_O que fazer_.
**a.** Como você resumiria em duas frases o trecho sobre a descolonização da alma nacional?
**b.** No trecho sobre a descolonização da alma nacional, quem sugere um estado metamórfico em que a busca de unidade ou de totalização se torna suspensa?

_Trecho da fonte_.
^^^^^^^^

Descolonização geral da alma nacional

O necessário acerto de contas com um modelo falido exige dos setores democráticos contrapor ao pragmatismo os seus custos, ganhos e perdas na direção a não ser esquecida, da invenção da democracia. Ou da utopia

Fomos colonizados. Ponto de partida. E nos encontramos colonizados mais do que nunca, mergulhados em autoenganos recorrentes. Analisar é preciso, fora de certezas e métodos habituais. As colônias intelectuais também ajudaram a fundir o mundo e a fragmentá-lo em artefatos míticos e místicos. Tendência ampla que aproveita todo o espectro estético na política em todas as suas dimensões.

Os modelos de racionalização e de racionalidade nesse sentido encontram-se defasados. Talvez beirem o esgotamento. A exemplo do conceito ou ideia de crise, pouco satisfatória para referir -se ao déficit de modernidade. Ulrich Beck nos sugere um estado metamórfico no qual a busca de unidade ou de totalização torna-se suspensa em todos os modelos grandiloquentes.

Considerando os bloqueios cognitivos impostos pela insegurança e pelo medo, amplia-a a desordem e tornam-se opacas as alternativas no horizonte imediato. Enquanto no caos social o caos da inteligência for consequente, vigilância e cuidado soam como ingredientes para uma canja de galinha epistemológica recomendada  diante da ressaca dos grandes modelos, mas também das narrativas moleculares quando isoladas e em momento de renúncia ao pensamento.

^^^^^^^^

_Dados brutos_.
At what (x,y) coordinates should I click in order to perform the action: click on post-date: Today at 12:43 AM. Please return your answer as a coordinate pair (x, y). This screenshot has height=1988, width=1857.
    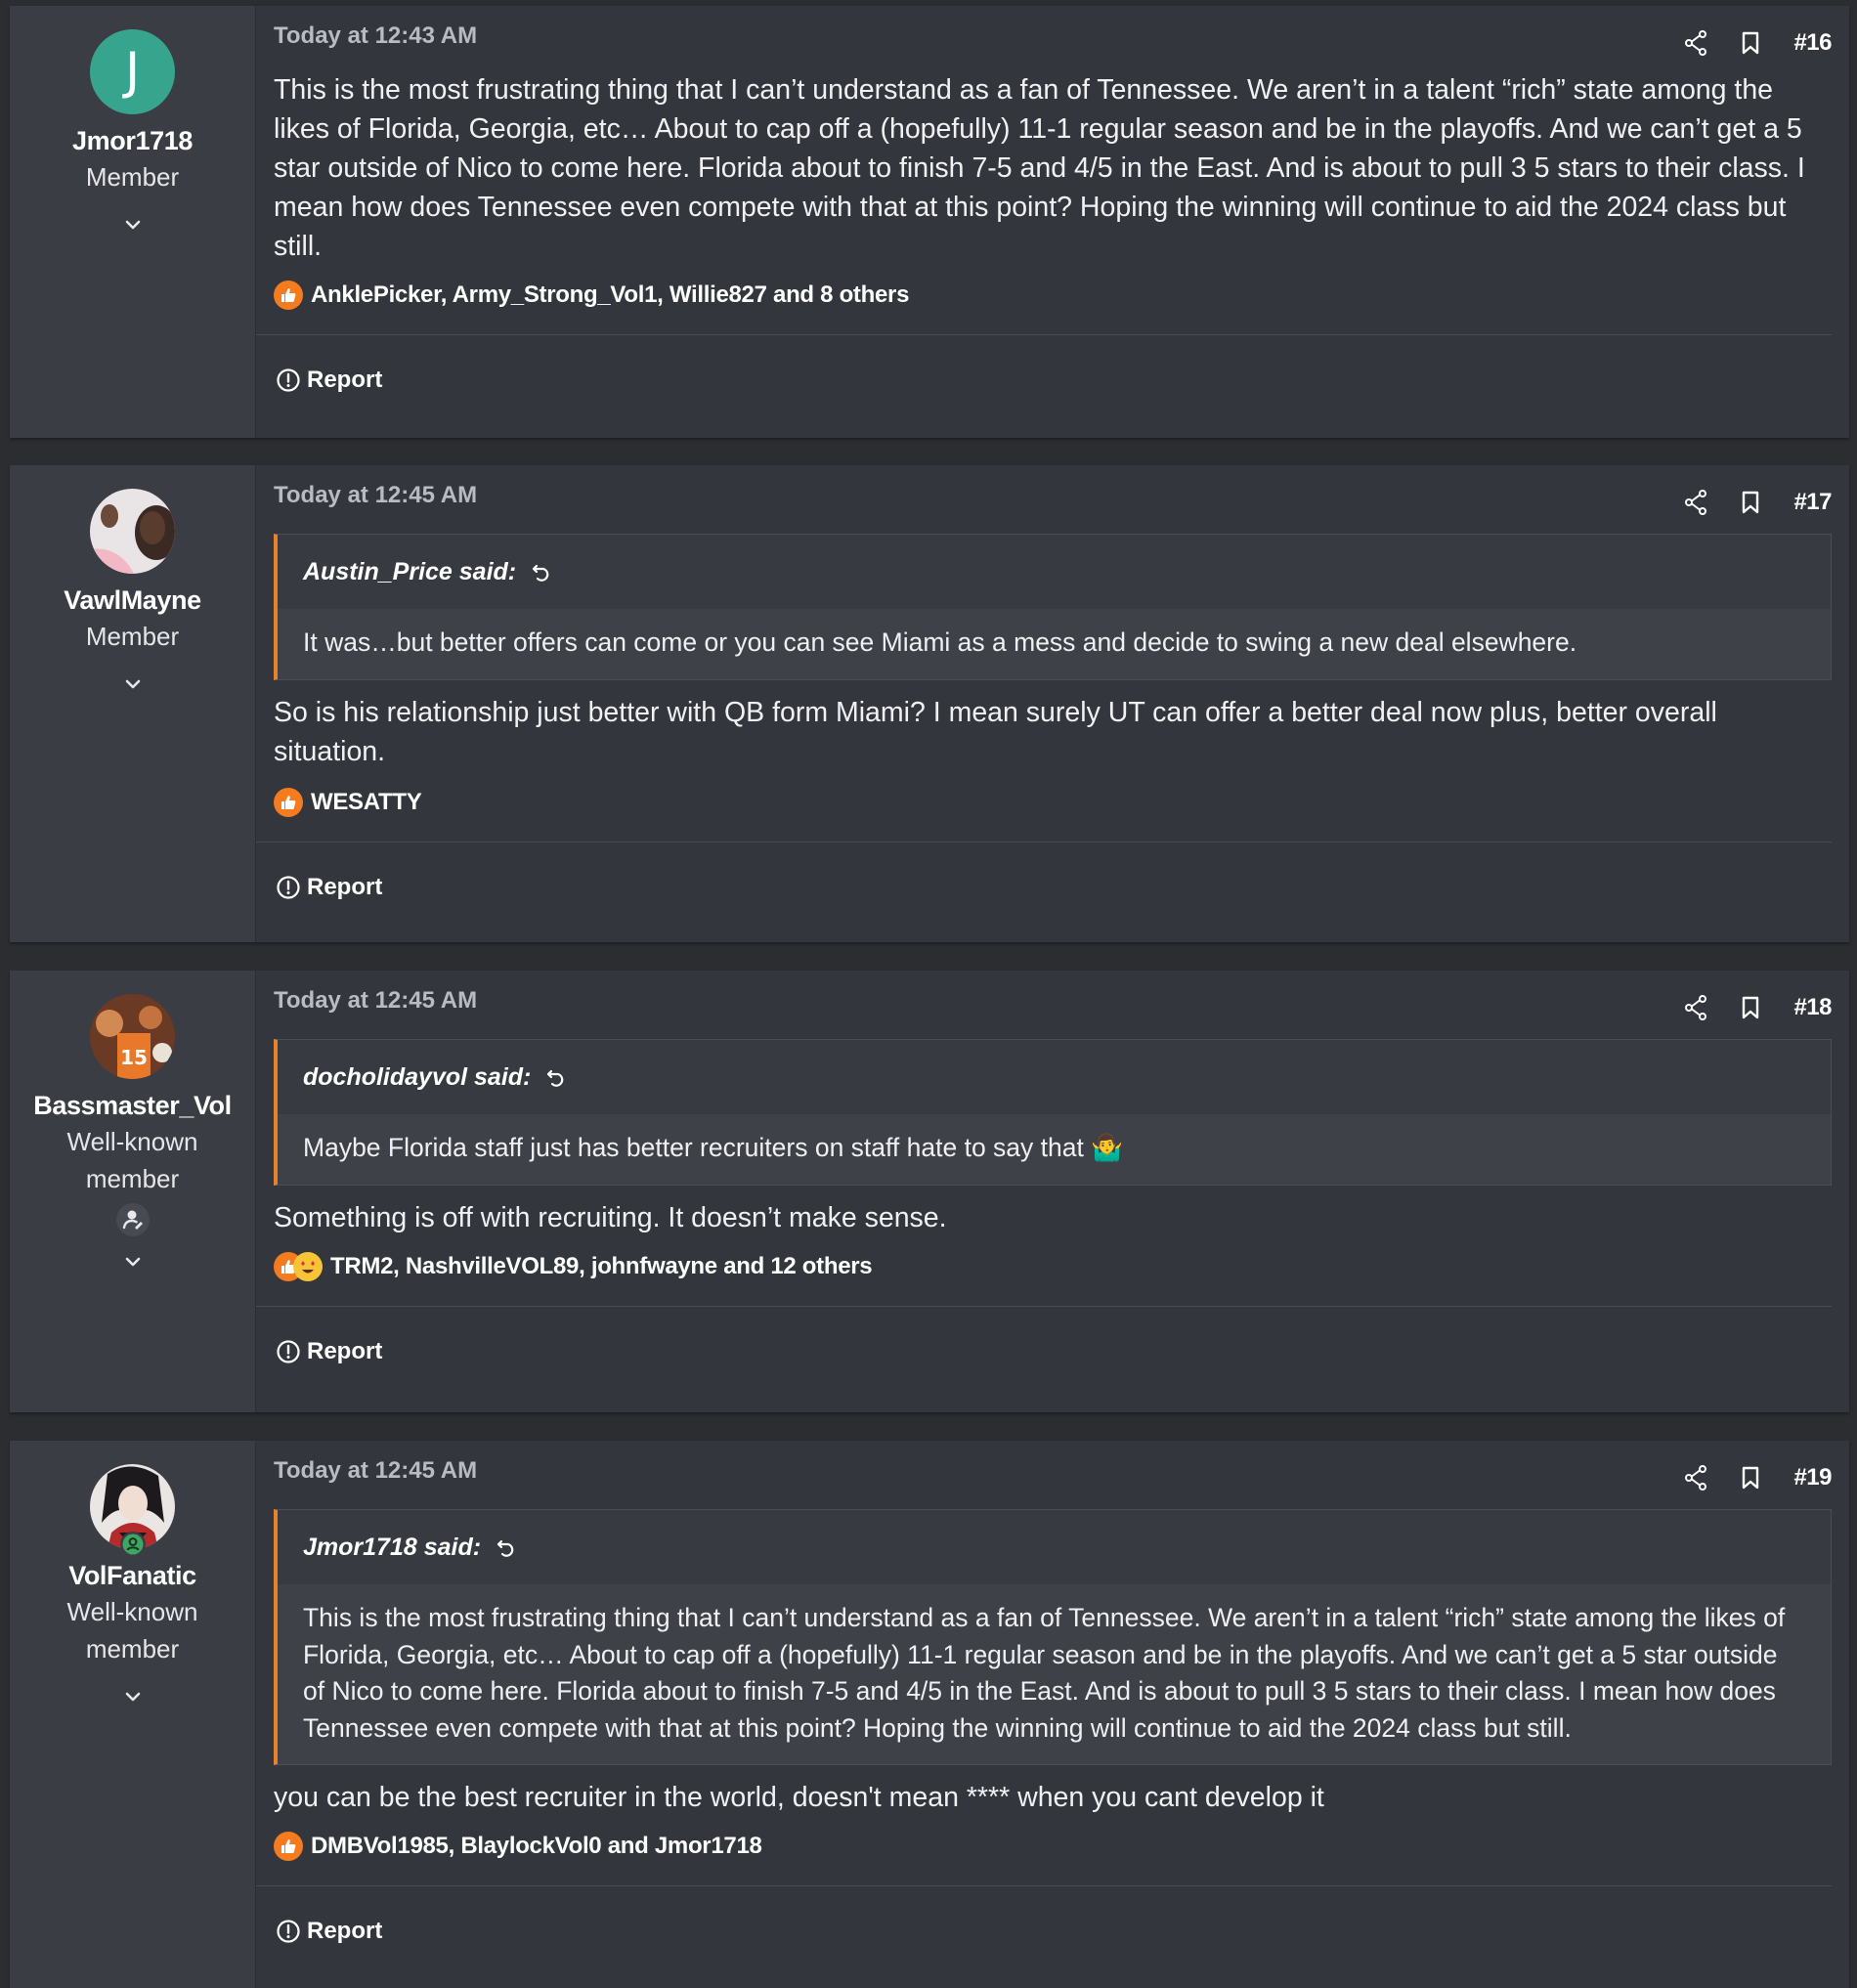
    Looking at the image, I should click on (376, 36).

^^^^^^^^

_Respostas por tarefa_.
**a.** Fomos colonizados e hoje nos encontramos colonizados mais do que nunca, mergulhados em autoenganos recorrentes. Os modelos de racionalização e de racionalidade estão defasados e talvez beirem o esgotamento, e Ulrich Beck sugere um estado metamórfico em que a busca de unidade ou de totalização fica suspensa.

**b.** Ulrich Beck.